▶ _Problem to work on_
Output only the lines of the entries that follow, starting at the one with "Task: Click the opening script tag line" and running down to the one with "Given: Click the Dice game H history icon", both included and unchanged.

=-=-=-=-=

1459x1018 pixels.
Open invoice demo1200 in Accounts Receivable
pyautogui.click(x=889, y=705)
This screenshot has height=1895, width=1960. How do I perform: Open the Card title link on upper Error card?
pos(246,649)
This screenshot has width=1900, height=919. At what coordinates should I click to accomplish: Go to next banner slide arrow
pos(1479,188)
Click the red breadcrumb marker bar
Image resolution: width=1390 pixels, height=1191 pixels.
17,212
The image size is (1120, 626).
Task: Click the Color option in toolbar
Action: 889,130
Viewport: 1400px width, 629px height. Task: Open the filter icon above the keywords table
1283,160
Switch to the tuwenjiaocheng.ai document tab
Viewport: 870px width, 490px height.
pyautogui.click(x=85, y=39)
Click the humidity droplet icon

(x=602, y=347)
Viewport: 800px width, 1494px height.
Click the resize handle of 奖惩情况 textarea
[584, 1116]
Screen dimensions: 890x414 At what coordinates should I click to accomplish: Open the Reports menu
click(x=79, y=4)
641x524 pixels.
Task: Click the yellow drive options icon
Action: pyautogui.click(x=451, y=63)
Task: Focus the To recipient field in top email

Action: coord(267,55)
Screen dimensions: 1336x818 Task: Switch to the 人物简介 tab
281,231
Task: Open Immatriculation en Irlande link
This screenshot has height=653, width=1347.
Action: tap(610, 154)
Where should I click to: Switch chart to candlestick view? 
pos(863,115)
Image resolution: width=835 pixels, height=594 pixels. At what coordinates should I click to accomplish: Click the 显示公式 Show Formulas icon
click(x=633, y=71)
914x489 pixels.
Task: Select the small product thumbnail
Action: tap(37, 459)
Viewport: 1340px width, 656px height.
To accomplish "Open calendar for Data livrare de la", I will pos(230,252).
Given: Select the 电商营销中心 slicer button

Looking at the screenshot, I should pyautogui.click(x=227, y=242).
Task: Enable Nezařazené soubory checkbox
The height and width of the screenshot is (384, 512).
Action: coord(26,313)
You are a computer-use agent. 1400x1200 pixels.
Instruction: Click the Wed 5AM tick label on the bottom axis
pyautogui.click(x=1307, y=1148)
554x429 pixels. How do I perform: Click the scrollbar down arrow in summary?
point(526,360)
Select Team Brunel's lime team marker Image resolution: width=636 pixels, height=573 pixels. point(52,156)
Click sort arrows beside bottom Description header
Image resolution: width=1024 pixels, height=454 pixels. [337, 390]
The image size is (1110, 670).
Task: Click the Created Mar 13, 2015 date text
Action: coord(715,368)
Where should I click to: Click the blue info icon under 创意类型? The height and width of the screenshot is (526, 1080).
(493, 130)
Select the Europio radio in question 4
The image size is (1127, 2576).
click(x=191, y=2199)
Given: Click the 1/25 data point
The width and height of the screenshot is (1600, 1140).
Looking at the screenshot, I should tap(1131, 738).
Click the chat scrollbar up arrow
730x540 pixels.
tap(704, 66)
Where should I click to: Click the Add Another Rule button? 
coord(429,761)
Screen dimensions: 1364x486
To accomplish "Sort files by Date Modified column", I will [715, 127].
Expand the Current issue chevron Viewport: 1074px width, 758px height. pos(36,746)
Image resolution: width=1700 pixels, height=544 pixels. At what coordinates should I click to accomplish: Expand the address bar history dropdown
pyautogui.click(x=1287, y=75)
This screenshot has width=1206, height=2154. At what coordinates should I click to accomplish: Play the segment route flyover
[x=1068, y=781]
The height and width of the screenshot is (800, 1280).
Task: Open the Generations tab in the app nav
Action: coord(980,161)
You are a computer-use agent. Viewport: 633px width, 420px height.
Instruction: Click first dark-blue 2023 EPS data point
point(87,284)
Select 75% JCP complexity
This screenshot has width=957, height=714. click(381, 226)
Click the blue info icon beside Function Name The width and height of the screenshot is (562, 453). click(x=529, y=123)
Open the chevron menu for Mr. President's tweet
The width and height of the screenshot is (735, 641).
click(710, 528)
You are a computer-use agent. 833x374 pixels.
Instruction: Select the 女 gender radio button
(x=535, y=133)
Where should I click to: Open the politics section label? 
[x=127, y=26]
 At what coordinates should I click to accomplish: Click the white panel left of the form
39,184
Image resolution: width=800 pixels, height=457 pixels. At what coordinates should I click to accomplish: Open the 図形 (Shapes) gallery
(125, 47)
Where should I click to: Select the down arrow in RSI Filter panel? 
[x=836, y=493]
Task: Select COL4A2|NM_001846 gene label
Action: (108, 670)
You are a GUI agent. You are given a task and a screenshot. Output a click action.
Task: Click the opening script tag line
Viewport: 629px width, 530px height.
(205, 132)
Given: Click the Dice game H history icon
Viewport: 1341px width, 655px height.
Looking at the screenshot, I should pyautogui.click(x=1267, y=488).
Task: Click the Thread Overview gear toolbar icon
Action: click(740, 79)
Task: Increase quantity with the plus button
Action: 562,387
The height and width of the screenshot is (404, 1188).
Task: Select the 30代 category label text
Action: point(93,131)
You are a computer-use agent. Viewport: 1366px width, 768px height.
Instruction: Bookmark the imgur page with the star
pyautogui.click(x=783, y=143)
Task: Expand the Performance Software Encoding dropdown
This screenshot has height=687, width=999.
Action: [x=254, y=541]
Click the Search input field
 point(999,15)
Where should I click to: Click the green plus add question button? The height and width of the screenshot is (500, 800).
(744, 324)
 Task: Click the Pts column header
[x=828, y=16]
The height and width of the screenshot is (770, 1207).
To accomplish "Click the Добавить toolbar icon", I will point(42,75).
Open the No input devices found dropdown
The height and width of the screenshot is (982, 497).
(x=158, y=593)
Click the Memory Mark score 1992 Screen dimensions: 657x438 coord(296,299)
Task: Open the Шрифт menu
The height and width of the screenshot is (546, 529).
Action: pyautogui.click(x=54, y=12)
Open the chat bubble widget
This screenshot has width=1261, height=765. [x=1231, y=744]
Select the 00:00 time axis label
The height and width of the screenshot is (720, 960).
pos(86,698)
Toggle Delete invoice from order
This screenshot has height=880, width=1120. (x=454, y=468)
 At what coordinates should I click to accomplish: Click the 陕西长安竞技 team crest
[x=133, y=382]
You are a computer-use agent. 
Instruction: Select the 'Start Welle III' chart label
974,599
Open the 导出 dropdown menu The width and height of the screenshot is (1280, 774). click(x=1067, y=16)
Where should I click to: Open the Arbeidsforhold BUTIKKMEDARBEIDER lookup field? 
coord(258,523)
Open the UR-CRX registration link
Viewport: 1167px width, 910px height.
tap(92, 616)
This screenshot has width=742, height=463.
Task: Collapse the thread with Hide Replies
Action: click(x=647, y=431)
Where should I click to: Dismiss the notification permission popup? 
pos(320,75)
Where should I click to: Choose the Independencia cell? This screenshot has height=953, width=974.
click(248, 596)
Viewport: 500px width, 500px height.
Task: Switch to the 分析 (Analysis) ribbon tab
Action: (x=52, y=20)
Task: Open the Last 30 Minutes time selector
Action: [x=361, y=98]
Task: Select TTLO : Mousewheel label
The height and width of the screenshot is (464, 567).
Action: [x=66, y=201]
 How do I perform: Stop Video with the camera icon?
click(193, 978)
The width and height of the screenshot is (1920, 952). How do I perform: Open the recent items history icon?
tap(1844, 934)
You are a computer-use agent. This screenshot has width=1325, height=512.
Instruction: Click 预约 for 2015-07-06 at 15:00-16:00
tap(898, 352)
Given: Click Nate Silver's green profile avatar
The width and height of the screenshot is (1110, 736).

=-=-=-=-=

▶ _Answer section_
Task: Click the opening script tag line
Viewport: 629px width, 530px height.
(205, 132)
Given: Click the Dice game H history icon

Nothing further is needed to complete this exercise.